DOCUMENT TEXT |
◆ ◆ ◆ ◆ ◆

Report from the Move-to-Value Summit

Kristen Spaduzzi, the North Carolina Medical Society’s (NCMS) Director of Value-Based Health Care, attended the 4th Annual Move to Value Summit, presented by CHESS and held at the Wake Forest Biotech Place conference center Aug. 28-29. This is her report.

The Summit balanced “what is happening now in health care” with “where we are going in health care.”Every presentation encouraged us to think outside the box and to consider health care in a whole new light.  Below is a ‘highlight reel’ of what was presented:

  • Barbara Lennon, CHESS, demonstrated how accurate coding improves payment inefficiencies and provides insight into expected costs at the patient level, specifically by properly using Risk Adjustment and Hierarchical Condition Category payment models.
  • Kavita Patel, The Brookings Institution, provided a humorous look at the current political landscape in health care, from the President’s pressure on Congress to replace the Affordable Care Act (ACA) to the Senate’s failure to pass any legislation. Dr. Patel stated the health care debate is not over, but expects the focus to shift to more bipartisan efforts to improve the failures of the ACA.
  • The NCMS’ Melanie Phelps and Centene’s Elizabeth Curran presented an overview of Medicaid in North Carolina, offering the timeline from passage of HB 372, the Medicaid reform bill, to implementing Medicaid managed care in 2019. The presentation highlighted Carolina Complete Health, which represents the partnership between the NCMS, the North Carolina Community Health Center Association and Centene.  Carolina Complete Health will bid for one of three statewide slots for a Medicaid managed care plan.
  • Crystal Run Healthcare’s Dr. Scott Hines spoke on the impact variations in care have on cost, quality of care and access. He presented a study by his organization that focused on one specialty group and the negative impact of variations in treating a specific diagnosis. Once the providers started communicating and aligning best practices, the negative impact was mitigated.

◆ ◆ ◆ ◆ ◆

ENTRIES SHOWN |
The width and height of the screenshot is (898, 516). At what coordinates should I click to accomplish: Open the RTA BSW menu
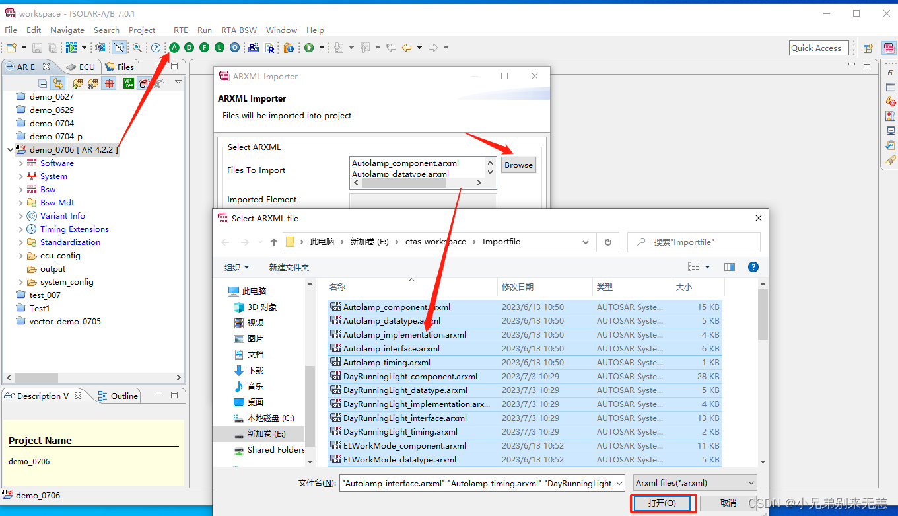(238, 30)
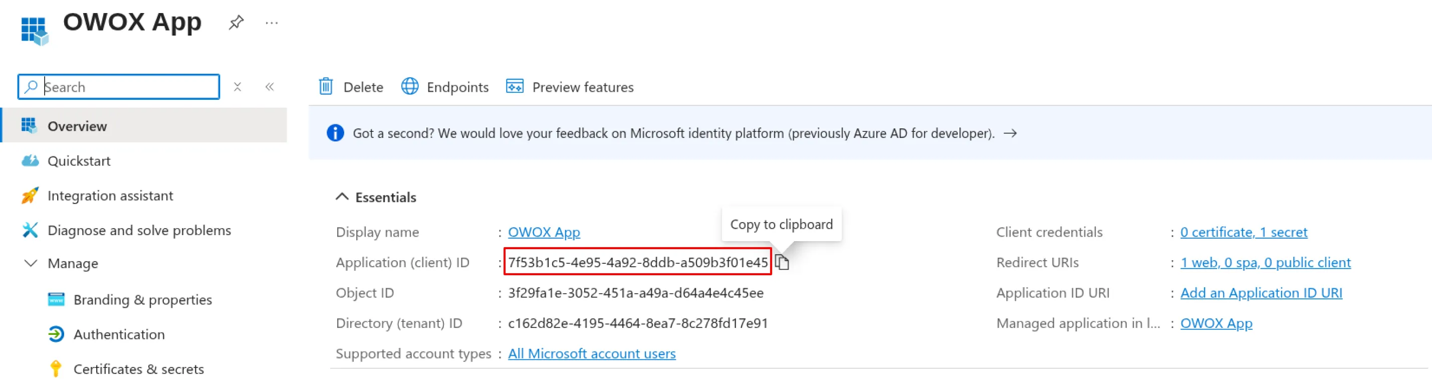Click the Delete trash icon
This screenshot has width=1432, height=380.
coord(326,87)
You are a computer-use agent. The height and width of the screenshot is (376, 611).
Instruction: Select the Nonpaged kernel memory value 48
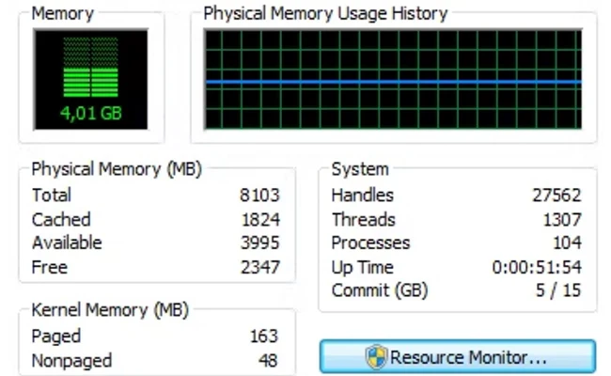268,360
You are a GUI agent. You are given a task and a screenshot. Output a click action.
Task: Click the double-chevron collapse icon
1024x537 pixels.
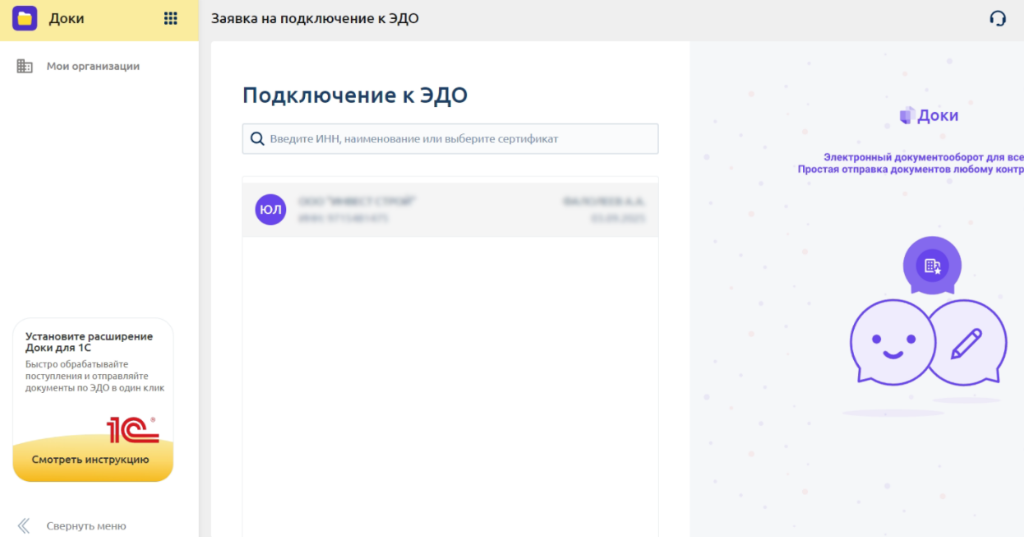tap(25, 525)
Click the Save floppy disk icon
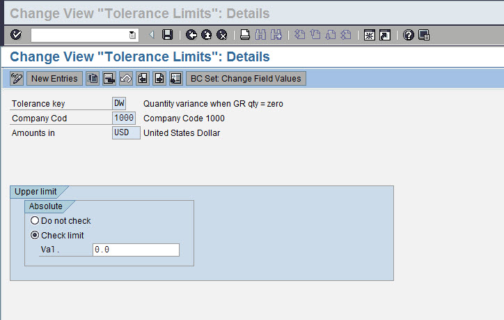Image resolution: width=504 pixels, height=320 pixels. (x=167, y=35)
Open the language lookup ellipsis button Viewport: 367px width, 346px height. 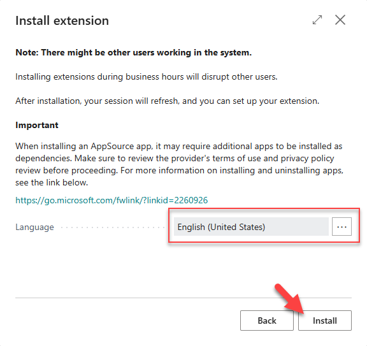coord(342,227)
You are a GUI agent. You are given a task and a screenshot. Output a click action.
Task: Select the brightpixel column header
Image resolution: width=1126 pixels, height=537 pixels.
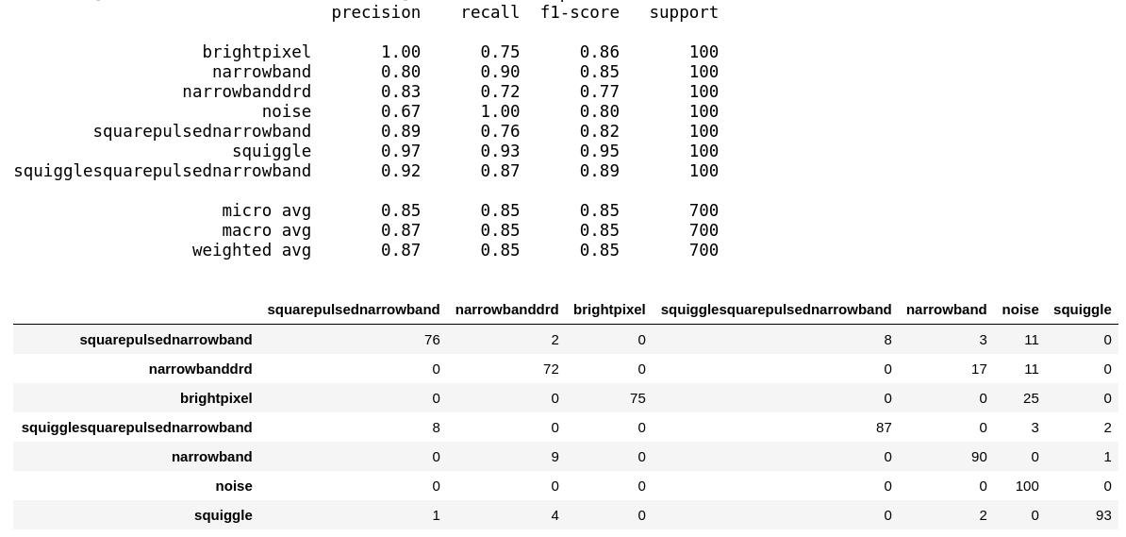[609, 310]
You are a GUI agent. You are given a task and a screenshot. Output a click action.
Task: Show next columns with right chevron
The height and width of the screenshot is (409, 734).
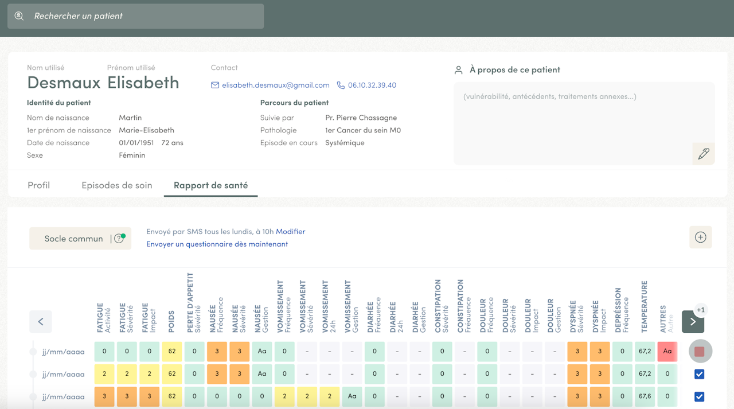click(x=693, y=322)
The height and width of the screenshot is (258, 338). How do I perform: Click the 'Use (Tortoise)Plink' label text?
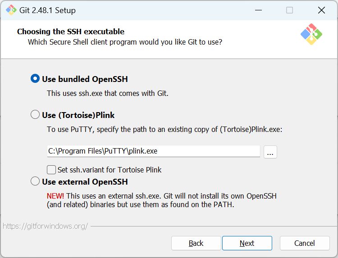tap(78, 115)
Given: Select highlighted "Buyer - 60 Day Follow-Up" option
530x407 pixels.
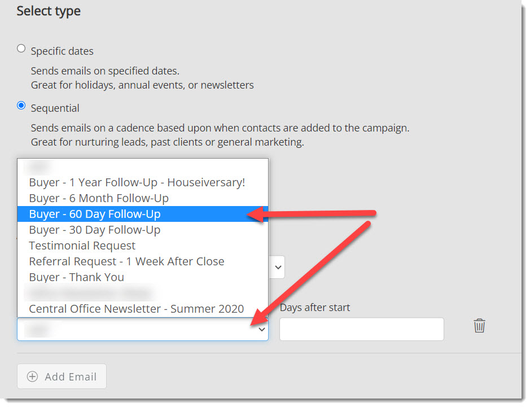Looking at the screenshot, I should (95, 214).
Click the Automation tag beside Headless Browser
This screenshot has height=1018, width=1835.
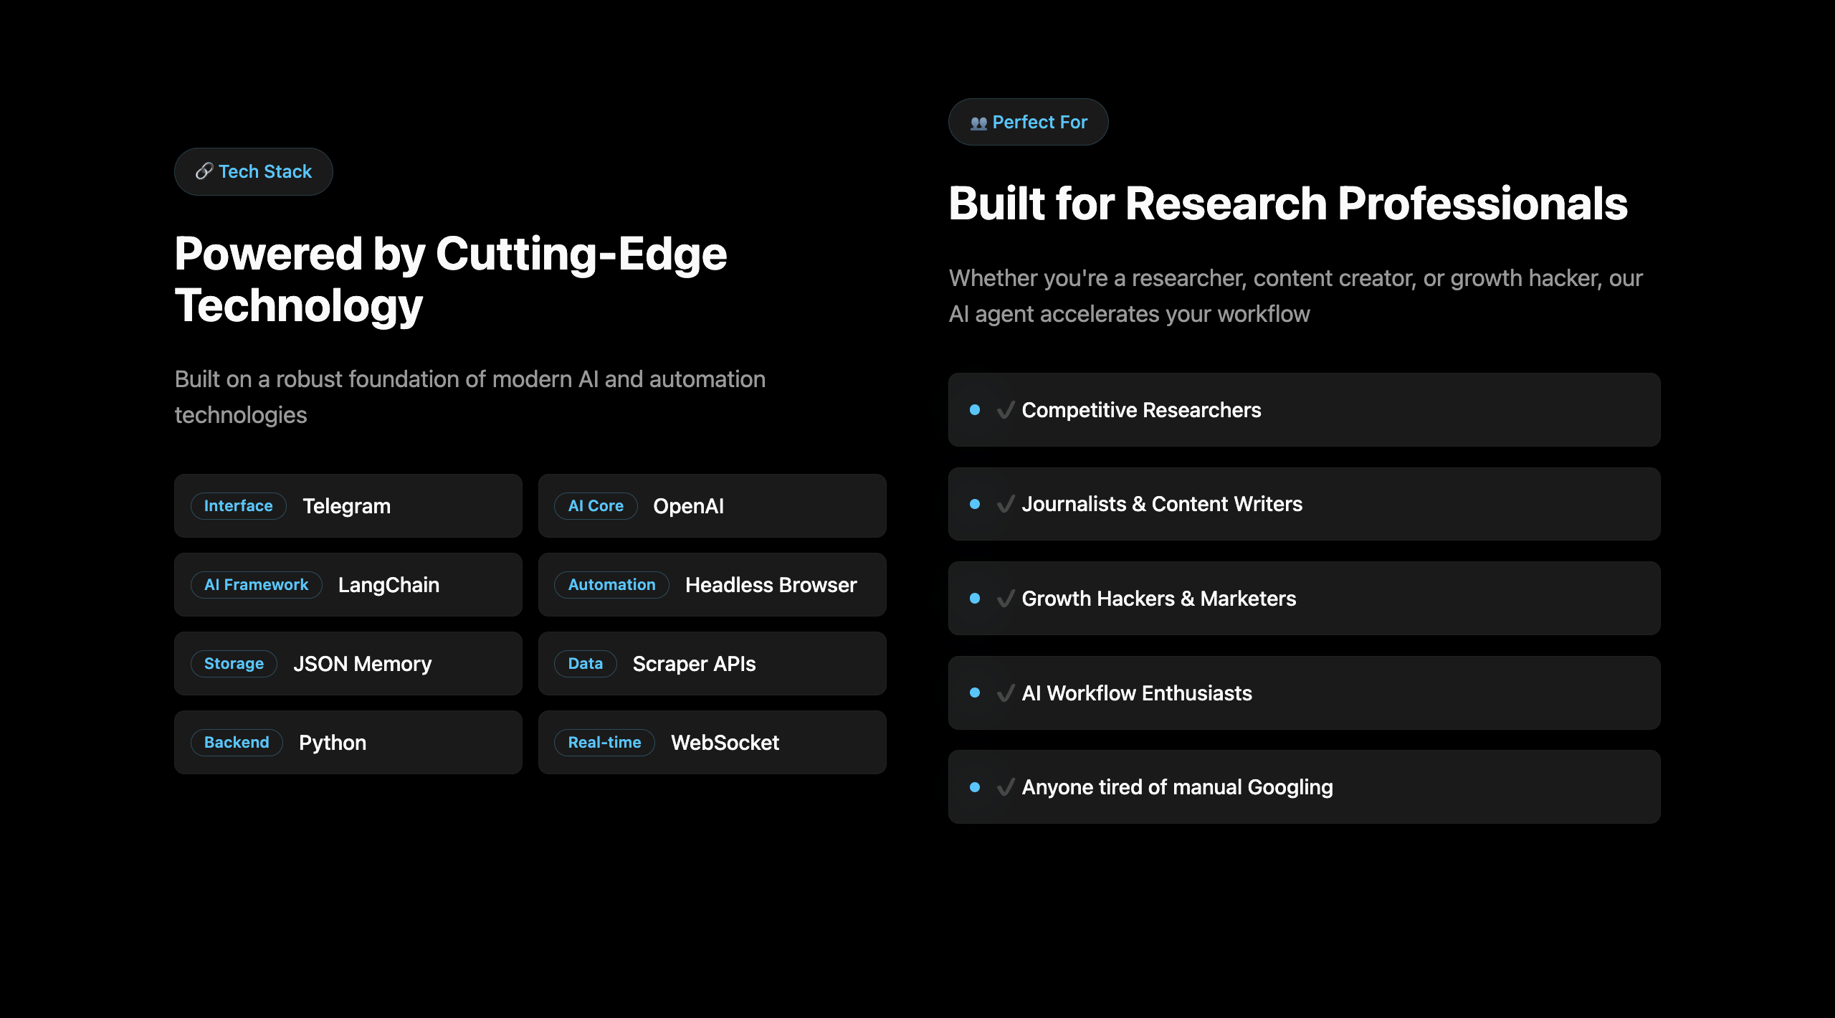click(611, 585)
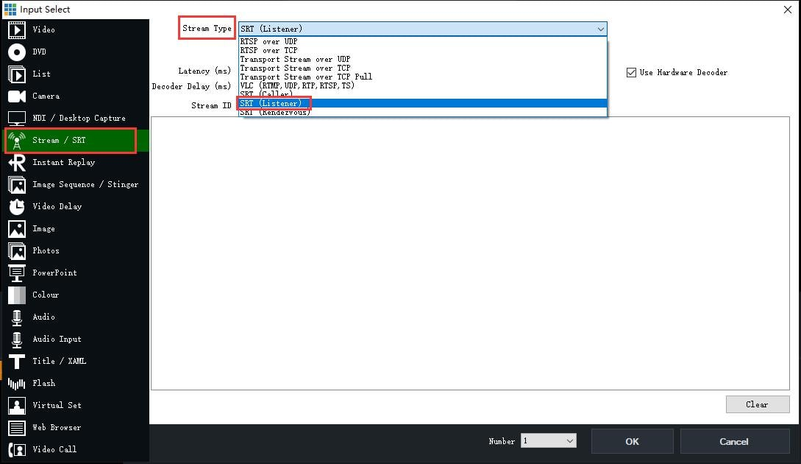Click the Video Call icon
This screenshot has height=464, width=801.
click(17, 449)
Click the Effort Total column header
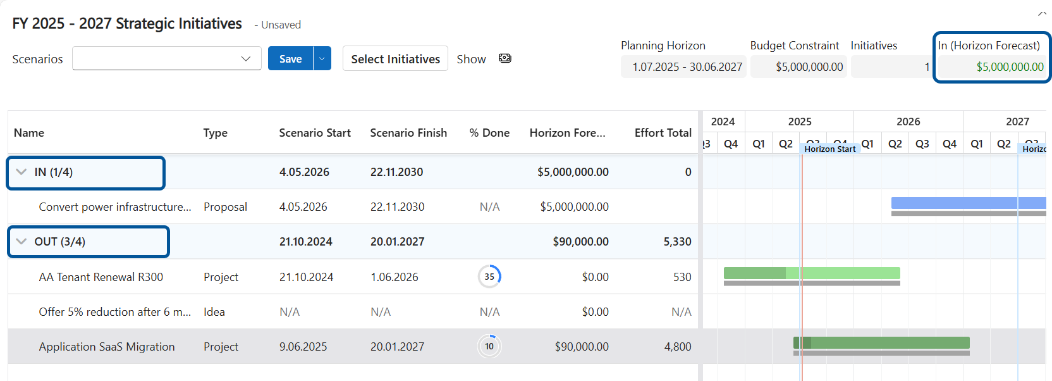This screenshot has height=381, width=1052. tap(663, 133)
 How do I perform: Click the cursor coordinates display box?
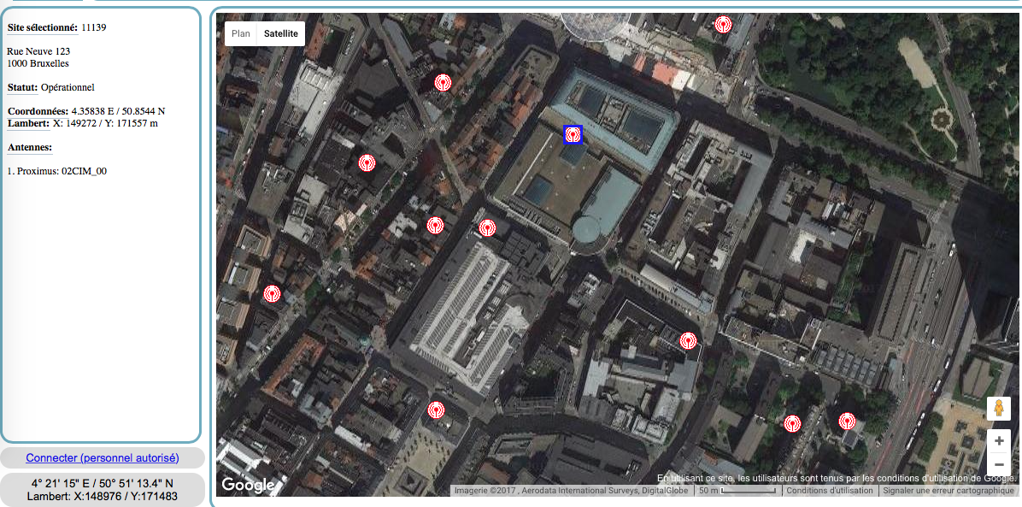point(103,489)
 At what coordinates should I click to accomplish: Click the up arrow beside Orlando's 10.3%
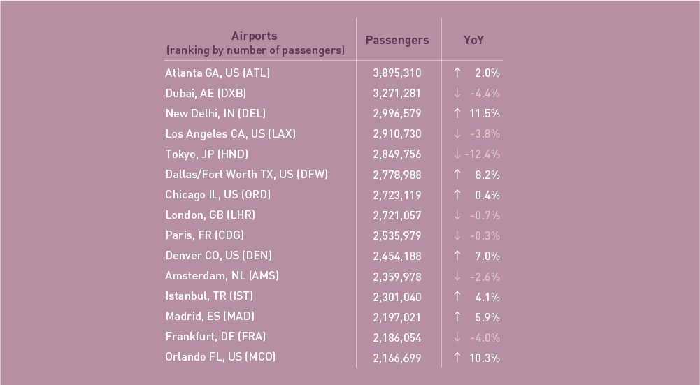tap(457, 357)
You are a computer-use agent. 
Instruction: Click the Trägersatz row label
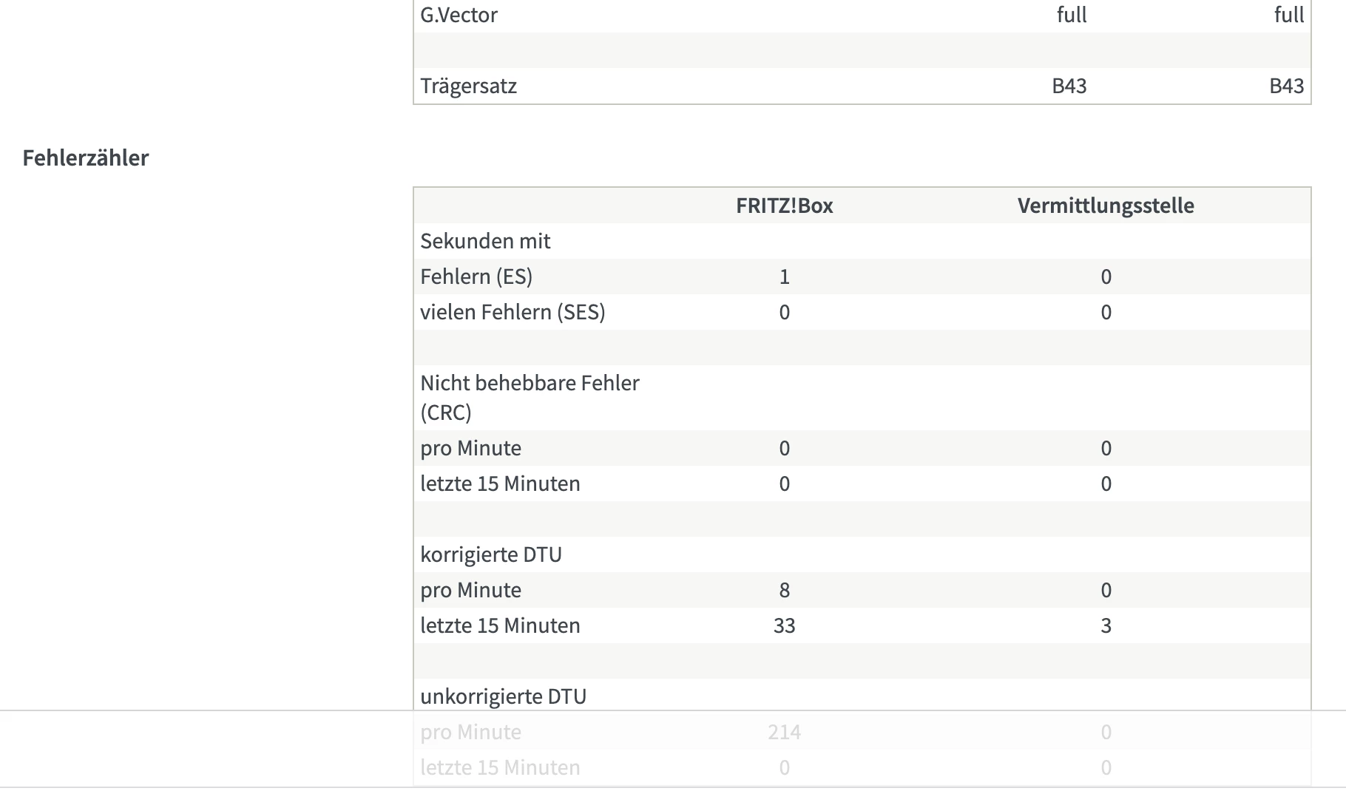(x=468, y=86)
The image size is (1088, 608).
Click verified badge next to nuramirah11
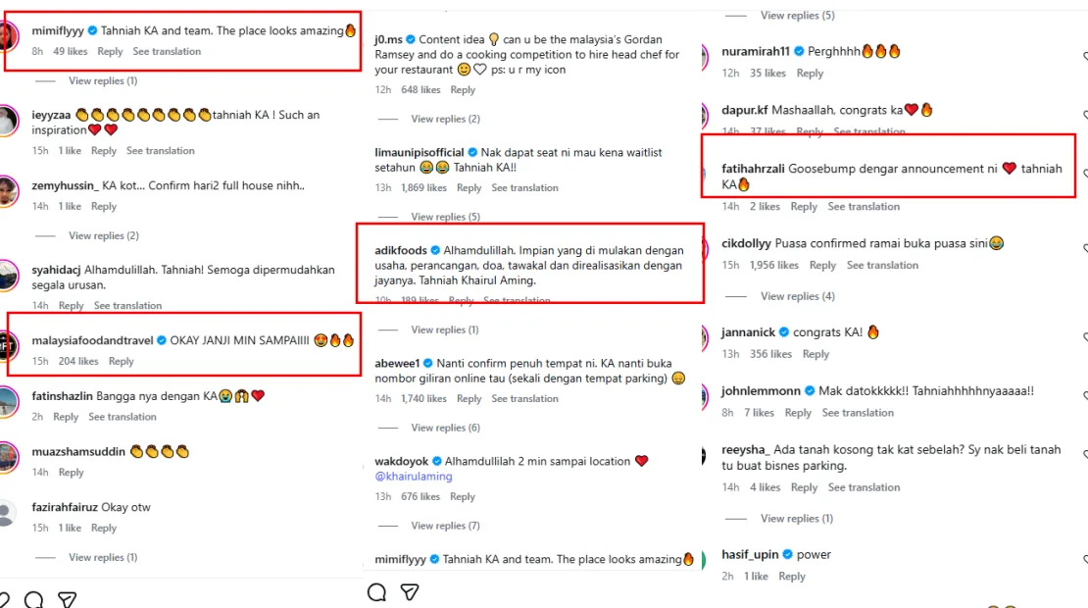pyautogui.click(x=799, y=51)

◆ ◆ ◆ ◆ ◆

TASK BRIEF | Continue the report on the Move to Value Summit from the point where it stops.

TASK ANSWER |
  • Michael Cousins, Ph.D., Lumeris, offered a tutorial on using predictive analytics to provide better quality patient care. He accentuated the usefulness of predictive analytics by showing the difference when a physician had access to the social determinants that prevented a patient from being compliant with their medication, i.e. costs, transportation, a nearby pharmacy.
  • Judy Murphy, IBM Global Healthcare, provided an eye-opening presentation on IBM’s Watson, a supercomputer that marries technology with humanity through cognitive processing. She shared how Watson is currently being used and the hopes for its future in health care.
  • Grace Terrell, Envision Genomics, provided a lesson in using genomics to improve quality of patient care at the individual patient level. Dr. Terrell gave an example of a boy dying from a rare disease. With genome-sequencing technology, however, the doctors were able to zero in on the exact mutation of cells causing the problem. This allowed them to implement the proper treatment plan. This case of precision medicine was described in the book One in a Billion.
  • Ed Hammond, Duke Center for Health Informatics, connected the dots between the technology available today, how it is used and how it is contributing to the technology of the near future with robotics and artificial intelligence paving the way to making humans irrelevant.